Artificial intelligence companies have run out of data for training their models and have “exhausted” the sum of human knowledge, Elon Musk has said.
The world’s richest person suggested technology firms would have to turn to “synthetic” data – or material created by AI models – to build and fine-tune new systems, a process already taking place with the fast-developing technology.
“The cumulative sum of human knowledge has been exhausted in AI training. That happened basically last year,” said Musk, who launched his own AI business, xAI, in 2023.
AI models such as the GPT-4o model powering the ChatGPT chatbot are “trained” on a vast array of data taken from the internet, where they in effect learn to spot patterns in that information – allowing them to predict, for instance, the next word in a sentence.
Speaking in an interview livestreamed on his social media platform, X, Musk said the “only way” to counter the lack of source material for training new models was to move to synthetic data created by AI.
Referring to the exhaustion of data troves, he said: “The only way to then supplement that is with synthetic data where … it will sort of write an essay or come up with a thesis and then will grade itself and … go through this process of self-learning.”
Meta, the owner of Facebook and Instagram, has used synthetic data to fine-tune its biggest Llama AI model, while Microsoft has also used AI-made content for its Phi-4 model. Google and OpenAI, the company behind ChatGPT, have also used synthetic data in their AI work.

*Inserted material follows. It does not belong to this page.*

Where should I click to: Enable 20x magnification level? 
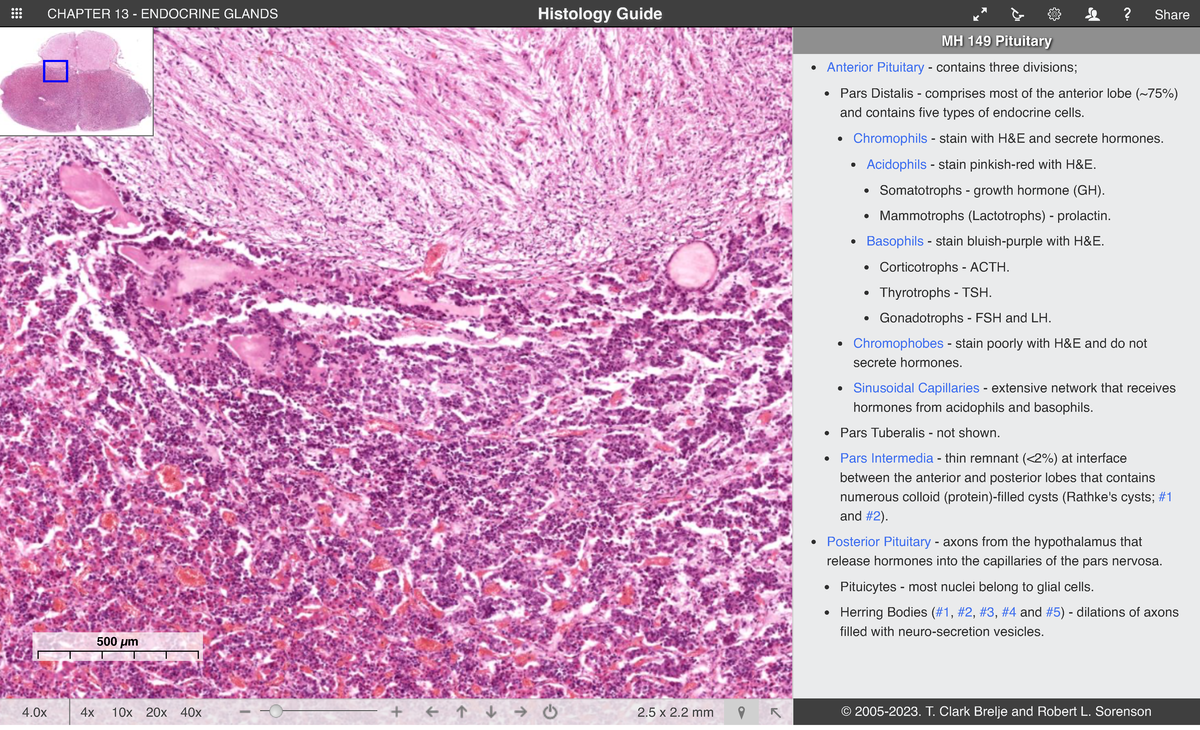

However, Musk also warned that AI models’ habit of generating “hallucinations” – a term for inaccurate or nonsensical output – was a danger for the synthetic data process.
He said in the livestreamed interview with Mark Penn, the chair of the advertising group Stagwell, that hallucinations had made the process of using artificial material “challenging” because “how do you know if it … hallucinated the answer or it’s a real answer”.
Andrew Duncan, the director of foundational AI at the UK’s Alan Turing Institute, said Musk’s comment tallied with a recent academic paper estimating that publicly available data for AI models could run out as soon as 2026. He added that over-reliance on synthetic data risked “model collapse”, a term referring to the outputs of models deteriorating in quality.
“When you start to feed a model synthetic stuff you start to get diminishing returns,” he said, with the risk that output is biased and lacking in creativity.
Duncan added that the growth in AI-generated content online could also result in that material being absorbed into AI data training sets.
High-quality data, and control over it, is one of the legal battlegrounds in the AI boom. OpenAI admitted last year it would be impossible to create tools such as ChatGPT without access to copyrighted material, while the creative industries and publishers are demanding compensation for use of their output in the model training process.